Here we have a picture of Henry's wingman Karl. These two just love raising cane. Did you see what I did there? I crack me up!










Stay tuned folks! The party just getting started. We'll be back in another post soon!


----------



## Jaybo

And we're back!

Ooooohh! Take a look at this gorgeous stone! All hand wrought by the lovely Dixie herself in tribute to Uruk-Hai's inspirational stones! She's a looker!










Well, lookie here! Buffy's done lost her head in the Candy Cauldron. That Slayer sure does love her some candy!










Well...here's Karl again. I believe Henry must have tuckered him out. Seems he's trying to slip away for a bit.










Uhoh! That pretty lady with the angry scowl and lovely blonde hair is Matilda. Karls wife. He's so busted. Man, she's pissed!










Hey! It's Karl and Matilda's daughter Petunia and her Aunt Lily! Oooooooooo Karl was supposed to take her Trick or Treating. No wonder Matilda's pissed!










Hang in there folks! I'm sure there's a few more juicy details coming along shortly!


----------



## SuperCreep31

Wow! That's an amazing looking haunt! Great Job!


----------



## Jaybo

Now Matilda's got Cousin Earl and his friend Bob looking for Karl. (Bob's the reeeaaal skinny fella on the stick. Don't mention the stick, he's sensitive.)










Poor Karl. You would think after 300 years he would know better, but truth be told he didn't have much in his head even when he was alive. Dumb as a rock became actual real rocks in the head. He never had a chance.

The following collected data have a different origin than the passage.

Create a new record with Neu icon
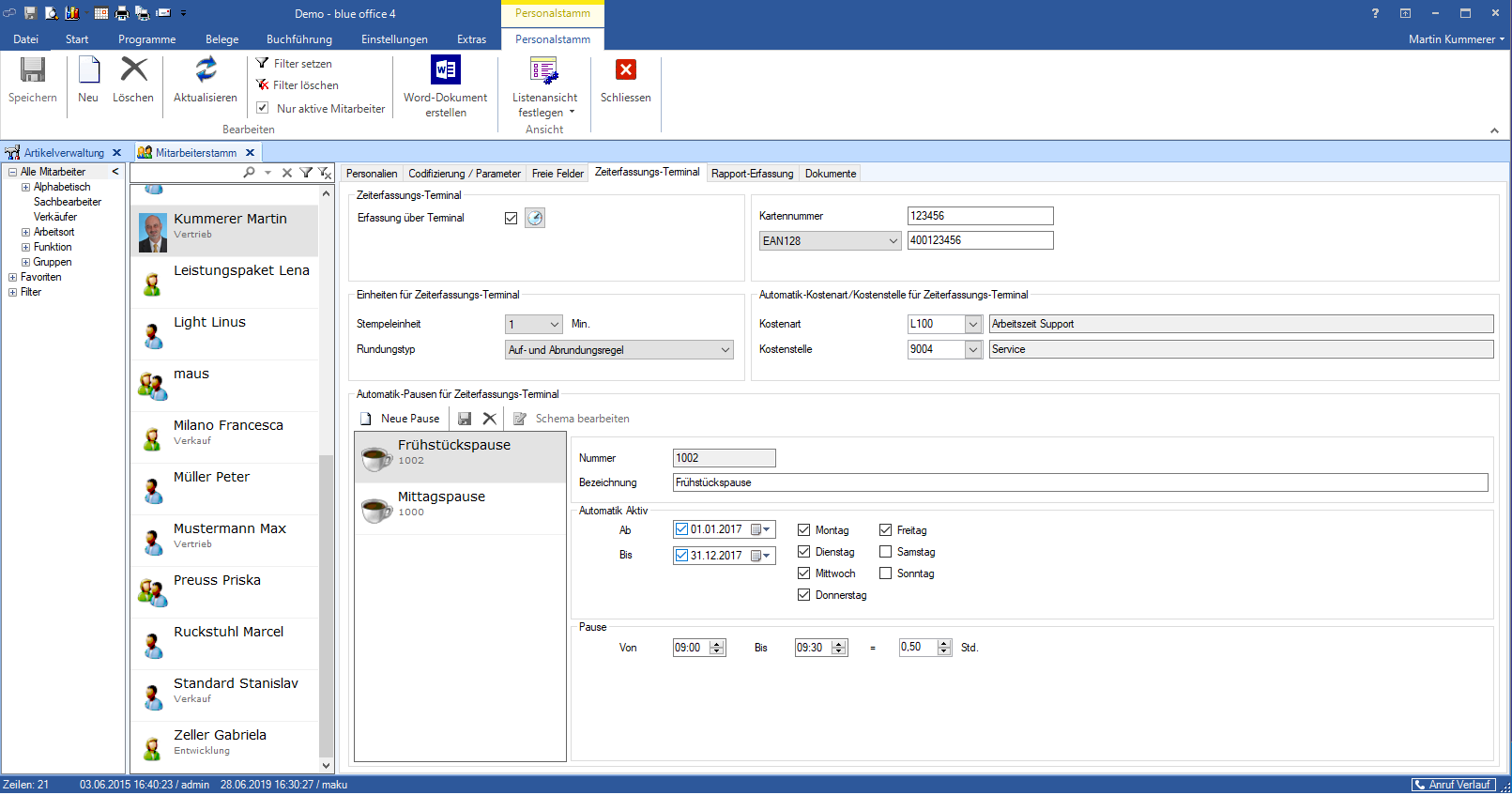 (x=88, y=70)
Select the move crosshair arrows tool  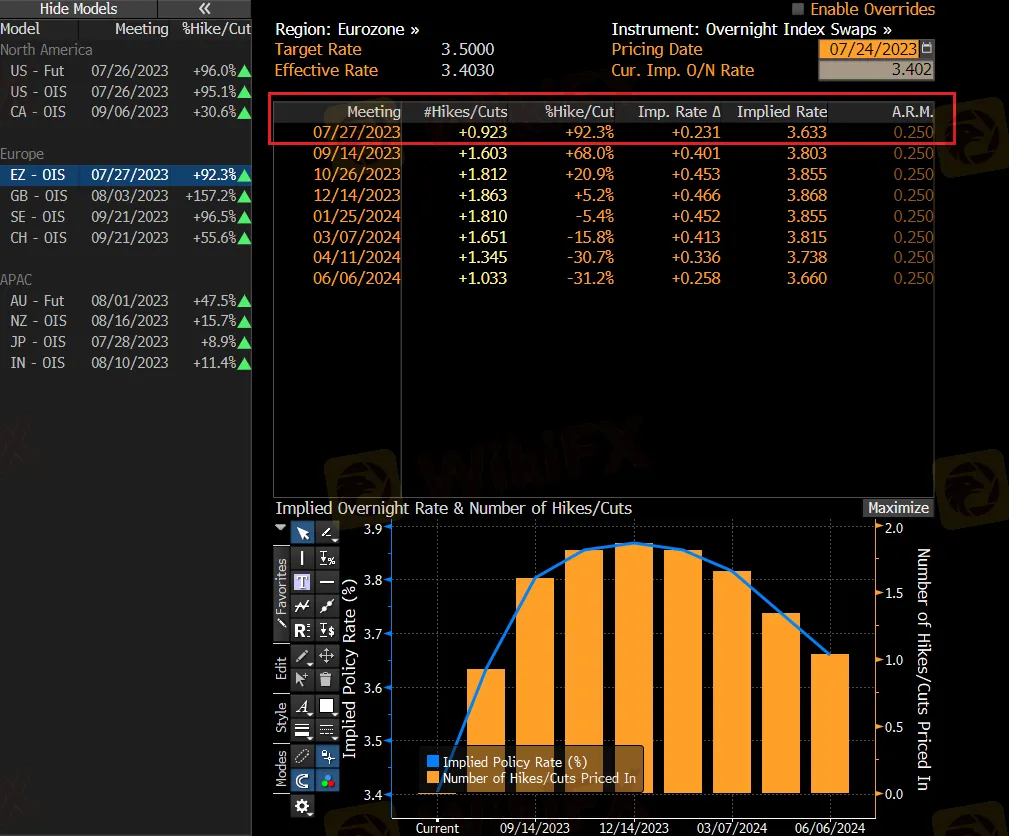click(326, 656)
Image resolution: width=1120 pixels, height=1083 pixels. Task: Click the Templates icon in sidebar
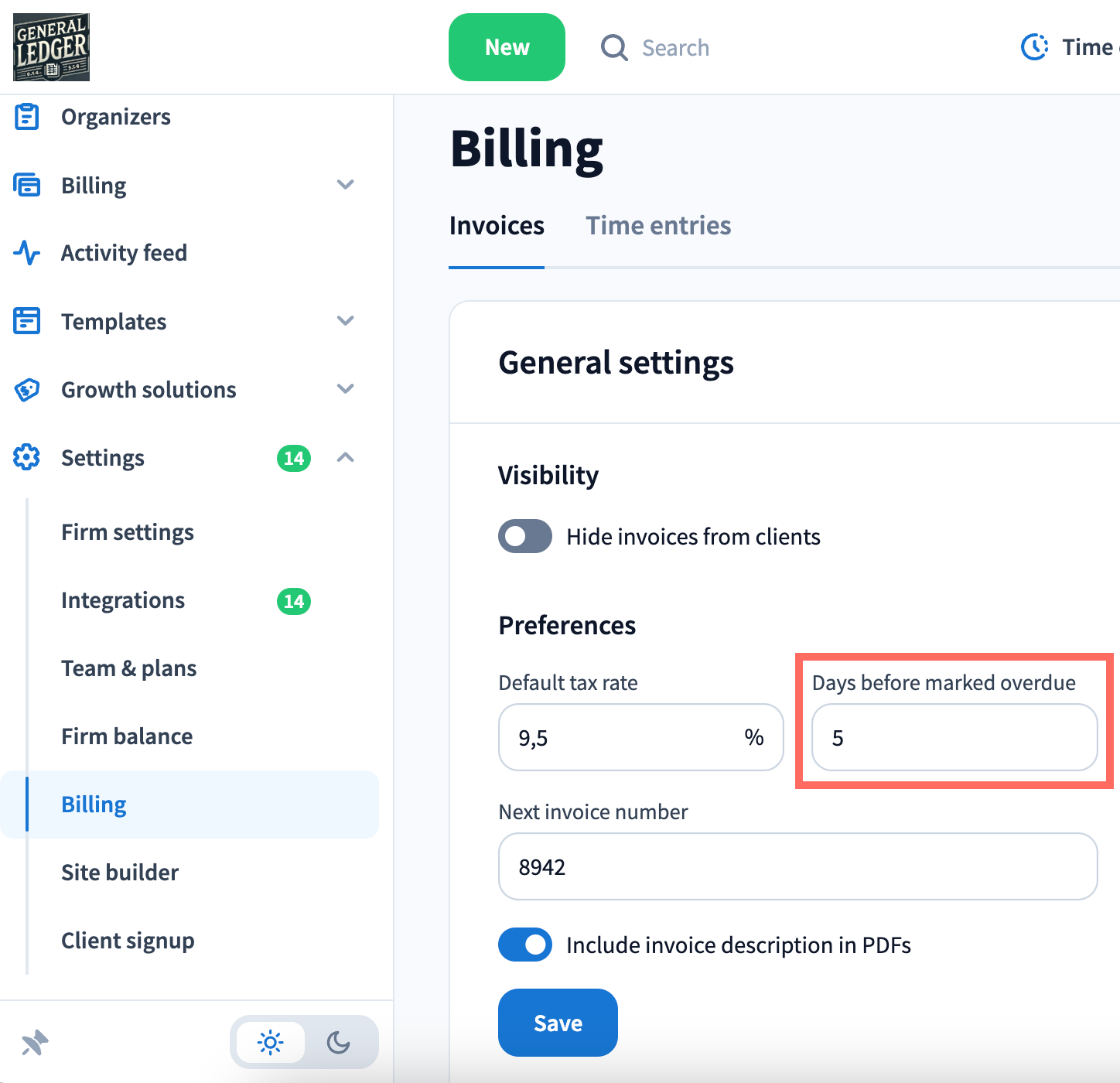[27, 321]
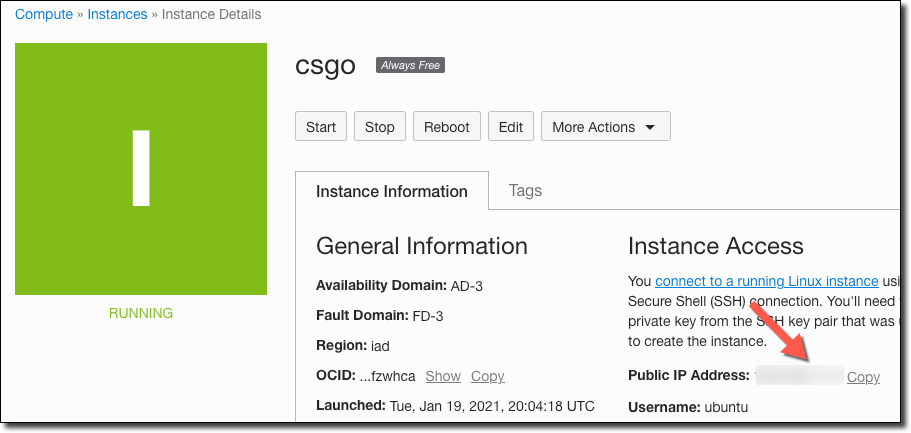Switch to the Tags tab
The image size is (911, 433).
click(x=525, y=190)
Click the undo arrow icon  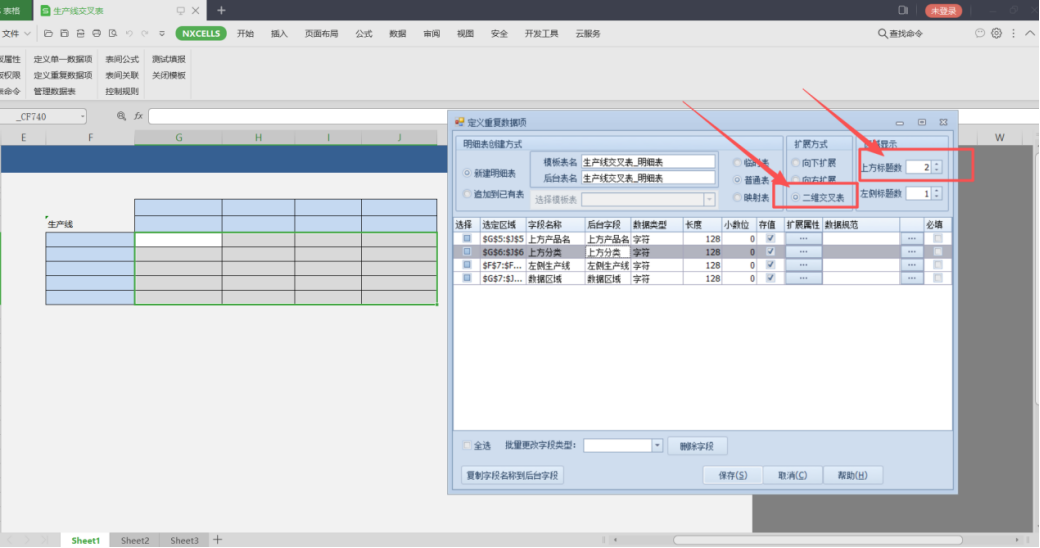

Here comes the local graveyard patrol. It's Jack Reaper, the local Underworld official. Rumor has it that he and his brothers starred in some big Hollywood todo about some silly ring or ankle bracelet a while back. I think it had some smelly little short halfings with hairy feet in it. Why anyone would watch drivel like that I don't know. He don't talk much, and we don't ask.










Like I said, he don't talk much. When you are over 10ft tall, and reap souls you don't have to talk. Plus, no one want's to ask him any questions. He gives me the heebie jeebies!










Well, it's getting late and I gotta get going. It was real nice visiting with you folks. Don't be a stranger. I'm Jaybo for Nickols Manor, and we'll leave the Haunt on for you.










Oh, I almost forgot! If any of you nice folks want to see a little bit more, just follow this here *link* to our little family album. Ya'll take care!


----------



## FRIGHTGUY

Jaybo, Dixie..awesome job! I have always loved your haunt. The lighting is beautiful and Henry is pretty freaking cool! Bigger is better!


----------



## jdubbya

What a fantastic display! The lighting is perfect. Love the props and the detail. Classic Halloween stuff! What are the blue lights you're using. Really like that effect.


----------



## Zurgh

Phenomenal work, Jaybo & Dixie! A lot of attention to detail... lovin' it.


----------



## Headless

Fantastic shots - the lighting is perfect. Well done!!


----------



## Spooky1

Wow, Jaybo & Dixie, you guys have a great looking haunt! I love the poltergeist ghost, and got a chuckle from the "I'm too sexy for my grave" tombstone.  Nice job with the lighting and photography too.


----------



## CreeepyCathy

Everything looks fantastic!!! Beautiful lighting. Love the Rev. and your stones are perfect.


----------



## wdGoof

It takes a lot of tallent to create a great haunt, which you have. To have the talent to capture them in great pictures too!? 
Now thats just showing off!.

Great job!


----------



## RoxyBlue

"Take a look at this gorgeous stone! All hand wrought by the lovely Dixie herself in tribute to Uruk-Hai's inspirational stones! *She's a looker*!"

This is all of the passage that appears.